I felt myself turn scarlet. To hide my confusion I took the picture down, and carried it to the window.
“You will see it better by this light,” I said, pretending to dust it with my handkerchief. “It is worth a close examination.”
Hortense knelt down, and studied it for some moments in silence.
“It must be a copy,” she said, presently, more to herself than me—“it must be a copy.”
“It is a copy,” I replied. “The original is at the Chateau de Sainte Aulaire, near Montlhery.”
“May I ask how you came by it?”
“A friend of mine, who is an artist, copied it.”
“Then it was done especially for you?”
“Just so.”
“And, no doubt, you value it?”
“More than anything I possess!”
Then, fearing I had said too much, I added:—
“If I had not admired the original very much, I should not have wished for a copy.”
She shifted the position of the picture in such a manner that, standing where I did, I could no longer see her face.

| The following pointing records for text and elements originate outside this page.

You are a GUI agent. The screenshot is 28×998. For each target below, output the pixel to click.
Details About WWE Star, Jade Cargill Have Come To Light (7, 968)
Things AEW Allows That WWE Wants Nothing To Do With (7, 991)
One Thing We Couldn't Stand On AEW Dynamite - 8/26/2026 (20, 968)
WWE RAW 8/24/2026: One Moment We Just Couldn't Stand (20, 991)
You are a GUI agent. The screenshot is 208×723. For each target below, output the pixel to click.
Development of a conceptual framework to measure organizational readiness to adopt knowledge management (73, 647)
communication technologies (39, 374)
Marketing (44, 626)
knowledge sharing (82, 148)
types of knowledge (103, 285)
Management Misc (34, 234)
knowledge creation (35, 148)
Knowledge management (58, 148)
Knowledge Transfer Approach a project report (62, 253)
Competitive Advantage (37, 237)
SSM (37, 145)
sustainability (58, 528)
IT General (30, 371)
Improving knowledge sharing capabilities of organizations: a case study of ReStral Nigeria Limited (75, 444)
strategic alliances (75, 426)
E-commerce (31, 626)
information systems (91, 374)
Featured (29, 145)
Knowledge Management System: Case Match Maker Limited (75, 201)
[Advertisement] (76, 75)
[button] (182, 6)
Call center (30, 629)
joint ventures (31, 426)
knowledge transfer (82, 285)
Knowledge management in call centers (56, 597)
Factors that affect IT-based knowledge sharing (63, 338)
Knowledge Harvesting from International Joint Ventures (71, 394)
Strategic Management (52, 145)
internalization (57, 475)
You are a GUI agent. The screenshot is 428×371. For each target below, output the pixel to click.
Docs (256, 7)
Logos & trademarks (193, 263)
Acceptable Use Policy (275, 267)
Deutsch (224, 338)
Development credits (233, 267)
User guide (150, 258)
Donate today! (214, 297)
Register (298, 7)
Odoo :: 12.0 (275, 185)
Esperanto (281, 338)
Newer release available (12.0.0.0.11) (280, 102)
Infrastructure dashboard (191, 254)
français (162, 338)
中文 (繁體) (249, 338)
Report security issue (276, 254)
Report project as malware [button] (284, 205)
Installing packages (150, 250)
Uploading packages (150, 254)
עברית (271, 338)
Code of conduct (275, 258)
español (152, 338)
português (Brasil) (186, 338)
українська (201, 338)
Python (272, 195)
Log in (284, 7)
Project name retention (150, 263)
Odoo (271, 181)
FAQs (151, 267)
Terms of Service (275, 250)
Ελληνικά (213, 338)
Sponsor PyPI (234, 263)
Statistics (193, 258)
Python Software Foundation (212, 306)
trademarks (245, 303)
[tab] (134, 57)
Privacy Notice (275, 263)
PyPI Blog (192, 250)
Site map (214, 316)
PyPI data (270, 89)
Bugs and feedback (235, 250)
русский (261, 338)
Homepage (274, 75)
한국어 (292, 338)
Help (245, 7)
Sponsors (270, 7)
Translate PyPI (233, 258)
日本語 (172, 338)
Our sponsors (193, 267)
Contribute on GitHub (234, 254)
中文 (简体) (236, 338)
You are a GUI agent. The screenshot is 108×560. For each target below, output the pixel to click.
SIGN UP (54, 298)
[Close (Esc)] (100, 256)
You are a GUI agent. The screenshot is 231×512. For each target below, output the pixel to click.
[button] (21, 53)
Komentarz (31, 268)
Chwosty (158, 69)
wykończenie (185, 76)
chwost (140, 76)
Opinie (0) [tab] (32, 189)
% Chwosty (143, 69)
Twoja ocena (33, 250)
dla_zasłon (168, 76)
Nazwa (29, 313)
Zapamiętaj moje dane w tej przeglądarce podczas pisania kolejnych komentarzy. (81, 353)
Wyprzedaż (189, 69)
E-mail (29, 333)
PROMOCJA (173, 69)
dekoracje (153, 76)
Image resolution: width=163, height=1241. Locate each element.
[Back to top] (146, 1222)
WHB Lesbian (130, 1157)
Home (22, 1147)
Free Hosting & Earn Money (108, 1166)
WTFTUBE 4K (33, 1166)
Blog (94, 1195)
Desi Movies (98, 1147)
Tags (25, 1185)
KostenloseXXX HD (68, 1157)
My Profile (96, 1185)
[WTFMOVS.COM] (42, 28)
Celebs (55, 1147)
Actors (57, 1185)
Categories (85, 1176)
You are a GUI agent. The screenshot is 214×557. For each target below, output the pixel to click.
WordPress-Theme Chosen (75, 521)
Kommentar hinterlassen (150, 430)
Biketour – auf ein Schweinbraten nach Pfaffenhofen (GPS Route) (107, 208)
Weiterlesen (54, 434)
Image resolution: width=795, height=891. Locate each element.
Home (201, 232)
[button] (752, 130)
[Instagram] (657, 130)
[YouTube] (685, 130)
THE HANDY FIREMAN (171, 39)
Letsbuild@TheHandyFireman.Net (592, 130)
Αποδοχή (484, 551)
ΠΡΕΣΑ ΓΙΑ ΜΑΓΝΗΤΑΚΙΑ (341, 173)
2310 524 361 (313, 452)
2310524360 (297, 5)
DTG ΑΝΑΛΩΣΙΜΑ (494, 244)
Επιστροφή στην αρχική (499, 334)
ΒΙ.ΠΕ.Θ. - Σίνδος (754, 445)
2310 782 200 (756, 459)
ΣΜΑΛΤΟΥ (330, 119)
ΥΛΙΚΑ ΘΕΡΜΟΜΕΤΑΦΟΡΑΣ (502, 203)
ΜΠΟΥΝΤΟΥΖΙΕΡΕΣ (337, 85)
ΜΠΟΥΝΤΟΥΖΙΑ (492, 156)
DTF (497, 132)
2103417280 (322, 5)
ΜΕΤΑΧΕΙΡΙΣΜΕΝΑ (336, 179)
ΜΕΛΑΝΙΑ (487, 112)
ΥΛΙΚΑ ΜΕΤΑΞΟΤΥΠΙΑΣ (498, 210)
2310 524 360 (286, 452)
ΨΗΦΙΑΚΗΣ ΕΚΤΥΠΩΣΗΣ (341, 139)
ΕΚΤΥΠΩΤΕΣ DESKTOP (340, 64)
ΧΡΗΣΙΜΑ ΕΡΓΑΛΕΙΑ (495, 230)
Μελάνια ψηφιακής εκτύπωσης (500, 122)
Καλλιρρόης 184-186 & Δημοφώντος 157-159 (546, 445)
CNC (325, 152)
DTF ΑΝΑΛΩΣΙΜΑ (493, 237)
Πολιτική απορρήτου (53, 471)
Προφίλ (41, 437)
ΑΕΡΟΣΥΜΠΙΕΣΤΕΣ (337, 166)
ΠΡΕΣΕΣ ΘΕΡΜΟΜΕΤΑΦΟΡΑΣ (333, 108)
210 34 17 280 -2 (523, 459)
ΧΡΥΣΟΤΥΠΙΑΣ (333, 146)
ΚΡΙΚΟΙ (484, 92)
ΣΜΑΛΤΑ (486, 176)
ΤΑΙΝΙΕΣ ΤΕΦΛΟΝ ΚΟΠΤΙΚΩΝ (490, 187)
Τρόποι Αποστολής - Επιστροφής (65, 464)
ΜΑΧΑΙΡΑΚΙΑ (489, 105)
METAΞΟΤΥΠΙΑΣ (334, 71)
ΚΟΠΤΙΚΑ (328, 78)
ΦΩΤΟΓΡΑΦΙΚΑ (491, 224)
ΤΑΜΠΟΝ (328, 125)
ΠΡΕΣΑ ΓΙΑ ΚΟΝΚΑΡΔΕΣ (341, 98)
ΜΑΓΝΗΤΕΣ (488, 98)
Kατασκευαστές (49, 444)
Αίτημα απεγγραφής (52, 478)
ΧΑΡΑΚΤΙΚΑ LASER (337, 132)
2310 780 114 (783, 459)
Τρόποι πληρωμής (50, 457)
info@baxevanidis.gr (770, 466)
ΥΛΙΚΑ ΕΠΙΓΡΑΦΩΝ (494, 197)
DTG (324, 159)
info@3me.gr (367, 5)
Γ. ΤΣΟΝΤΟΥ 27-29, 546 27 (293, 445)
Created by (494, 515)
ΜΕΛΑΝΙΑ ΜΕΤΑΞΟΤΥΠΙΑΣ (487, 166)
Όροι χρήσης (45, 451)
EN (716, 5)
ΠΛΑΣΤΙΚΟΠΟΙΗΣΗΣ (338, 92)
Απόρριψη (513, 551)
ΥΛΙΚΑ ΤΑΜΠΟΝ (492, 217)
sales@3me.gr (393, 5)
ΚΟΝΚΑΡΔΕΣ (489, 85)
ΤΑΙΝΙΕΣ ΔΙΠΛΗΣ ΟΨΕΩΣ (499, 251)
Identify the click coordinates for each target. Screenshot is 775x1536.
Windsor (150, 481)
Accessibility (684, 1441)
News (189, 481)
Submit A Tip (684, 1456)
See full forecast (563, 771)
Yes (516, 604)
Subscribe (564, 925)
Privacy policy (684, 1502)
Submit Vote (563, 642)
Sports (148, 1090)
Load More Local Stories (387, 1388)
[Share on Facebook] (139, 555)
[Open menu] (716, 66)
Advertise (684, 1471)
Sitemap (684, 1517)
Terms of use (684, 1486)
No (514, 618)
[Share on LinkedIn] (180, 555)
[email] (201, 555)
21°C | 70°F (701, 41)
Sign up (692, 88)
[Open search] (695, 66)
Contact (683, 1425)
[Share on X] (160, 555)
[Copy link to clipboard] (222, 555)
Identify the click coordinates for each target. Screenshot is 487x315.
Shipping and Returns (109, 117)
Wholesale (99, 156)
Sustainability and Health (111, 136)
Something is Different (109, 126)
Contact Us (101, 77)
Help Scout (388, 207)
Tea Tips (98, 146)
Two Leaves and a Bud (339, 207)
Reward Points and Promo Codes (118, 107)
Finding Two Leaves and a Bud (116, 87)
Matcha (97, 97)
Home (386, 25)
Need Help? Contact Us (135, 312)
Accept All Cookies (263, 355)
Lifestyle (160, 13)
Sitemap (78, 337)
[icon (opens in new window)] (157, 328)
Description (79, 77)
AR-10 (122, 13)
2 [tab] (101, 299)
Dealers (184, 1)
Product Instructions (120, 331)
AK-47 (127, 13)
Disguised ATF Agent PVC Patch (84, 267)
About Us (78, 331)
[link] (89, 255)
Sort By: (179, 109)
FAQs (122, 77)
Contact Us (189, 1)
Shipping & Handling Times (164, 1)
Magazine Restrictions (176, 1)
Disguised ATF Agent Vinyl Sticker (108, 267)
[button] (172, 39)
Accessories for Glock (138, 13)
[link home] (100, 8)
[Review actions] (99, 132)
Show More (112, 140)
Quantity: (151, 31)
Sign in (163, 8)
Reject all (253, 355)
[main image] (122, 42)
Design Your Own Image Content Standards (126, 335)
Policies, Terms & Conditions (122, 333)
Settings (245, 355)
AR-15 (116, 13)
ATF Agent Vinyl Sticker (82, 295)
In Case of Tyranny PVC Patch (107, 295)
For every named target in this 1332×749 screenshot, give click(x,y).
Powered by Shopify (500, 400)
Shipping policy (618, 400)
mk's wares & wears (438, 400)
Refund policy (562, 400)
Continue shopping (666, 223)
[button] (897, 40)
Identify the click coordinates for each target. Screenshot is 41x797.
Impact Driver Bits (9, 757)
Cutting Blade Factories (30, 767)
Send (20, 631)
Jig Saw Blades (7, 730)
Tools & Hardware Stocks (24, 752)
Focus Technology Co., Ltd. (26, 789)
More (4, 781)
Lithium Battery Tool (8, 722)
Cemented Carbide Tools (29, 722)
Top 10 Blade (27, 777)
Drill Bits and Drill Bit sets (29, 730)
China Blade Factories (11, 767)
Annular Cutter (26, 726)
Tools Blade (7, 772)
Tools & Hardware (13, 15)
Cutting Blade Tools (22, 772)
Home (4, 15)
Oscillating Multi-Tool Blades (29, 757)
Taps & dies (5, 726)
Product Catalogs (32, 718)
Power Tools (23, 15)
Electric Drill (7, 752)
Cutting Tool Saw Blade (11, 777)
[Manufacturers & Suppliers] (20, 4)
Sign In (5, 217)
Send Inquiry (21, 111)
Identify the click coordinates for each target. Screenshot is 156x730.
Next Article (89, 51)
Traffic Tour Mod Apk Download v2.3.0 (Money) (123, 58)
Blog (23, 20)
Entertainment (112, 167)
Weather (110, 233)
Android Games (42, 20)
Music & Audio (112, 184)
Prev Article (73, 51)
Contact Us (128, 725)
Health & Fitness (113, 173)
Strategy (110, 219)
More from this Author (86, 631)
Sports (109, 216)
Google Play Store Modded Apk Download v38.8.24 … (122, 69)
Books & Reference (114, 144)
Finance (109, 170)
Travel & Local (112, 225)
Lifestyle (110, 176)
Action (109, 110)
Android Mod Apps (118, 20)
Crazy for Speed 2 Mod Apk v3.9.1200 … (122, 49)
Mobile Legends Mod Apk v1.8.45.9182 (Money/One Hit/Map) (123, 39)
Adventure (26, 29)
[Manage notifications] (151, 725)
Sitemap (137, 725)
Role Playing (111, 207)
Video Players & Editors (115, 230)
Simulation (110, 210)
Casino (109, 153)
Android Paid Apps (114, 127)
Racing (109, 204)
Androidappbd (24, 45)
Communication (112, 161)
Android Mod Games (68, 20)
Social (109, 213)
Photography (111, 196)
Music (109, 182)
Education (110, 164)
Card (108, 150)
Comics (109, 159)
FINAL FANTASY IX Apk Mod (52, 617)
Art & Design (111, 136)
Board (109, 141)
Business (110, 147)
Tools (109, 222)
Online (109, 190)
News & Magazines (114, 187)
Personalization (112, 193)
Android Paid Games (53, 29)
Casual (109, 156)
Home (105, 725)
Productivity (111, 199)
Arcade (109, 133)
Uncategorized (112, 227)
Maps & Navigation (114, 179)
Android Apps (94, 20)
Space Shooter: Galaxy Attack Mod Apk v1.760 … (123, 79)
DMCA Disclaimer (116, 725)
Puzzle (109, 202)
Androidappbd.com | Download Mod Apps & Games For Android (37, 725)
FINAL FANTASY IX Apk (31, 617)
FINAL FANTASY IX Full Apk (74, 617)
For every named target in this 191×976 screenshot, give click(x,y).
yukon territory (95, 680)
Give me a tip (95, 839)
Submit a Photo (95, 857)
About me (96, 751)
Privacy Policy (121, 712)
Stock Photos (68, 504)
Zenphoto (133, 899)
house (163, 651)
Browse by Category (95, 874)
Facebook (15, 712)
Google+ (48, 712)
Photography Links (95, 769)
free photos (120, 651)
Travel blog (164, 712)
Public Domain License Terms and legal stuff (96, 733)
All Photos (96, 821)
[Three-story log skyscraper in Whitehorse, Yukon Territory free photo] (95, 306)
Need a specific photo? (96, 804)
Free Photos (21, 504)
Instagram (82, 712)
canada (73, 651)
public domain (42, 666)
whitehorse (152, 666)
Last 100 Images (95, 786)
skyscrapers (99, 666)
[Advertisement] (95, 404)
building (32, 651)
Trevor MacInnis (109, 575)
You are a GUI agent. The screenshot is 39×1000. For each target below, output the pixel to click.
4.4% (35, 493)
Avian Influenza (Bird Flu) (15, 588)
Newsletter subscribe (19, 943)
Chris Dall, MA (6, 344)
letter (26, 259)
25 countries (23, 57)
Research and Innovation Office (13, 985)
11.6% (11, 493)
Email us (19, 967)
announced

“Then you have seen the original,” she said, in a low tone.
“Undoubtedly—and you?”
“Yes, I have seen it; but not lately.”
There was a brief pause.
“Madame Bouisse thinks it so like yourself, mademoiselle,” I said, timidly, “that it might almost be your portrait.”
“I can believe it,” she answered. “It is very like my mother.”
Her voice faltered; and, still kneeling, she dropped her face in her hands, and wept silently.
Madame Bouisse, in the meantime, had gone into my bedchamber, where she was sweeping and singing to herself with the door three parts closed, believing, no doubt, that she was affording me the opportunity to make a formal declaration.
“Alas! mademoiselle,” I said, hesitatingly, “I little thought...”
She rose, dashed the tears aside, and, holding out her hand to me, said, kindly—
“It is no fault of yours, fellow-student, if I remind you of the portrait, or if the portrait reminds me of one whom it resembles still more nearly. I am sorry to have troubled your kind heart with my griefs. It is not often that they rise to the surface.”
I raised her hand reverently to my lips.
“But you are looking worn and ill yourself,” she added. “Is anything the matter?”
“Not now,” I replied. “But I have been up all night, and—and I am very tired.”
“Was this in your professional capacity?”
“Not exactly—and yet partly so. I have been more a looker-on than an active agent—and I have witnessed a frightful death-scene.”
She sighed, and shook her head.
“You are not of the stuff that surgeons are made of, fellow-student,” she said, kindly. “Instead of prescribing for others, you need some one to prescribe for you. Why, your hand is quite feverish. You should go to bed, and keep quiet for the next twelve hours.”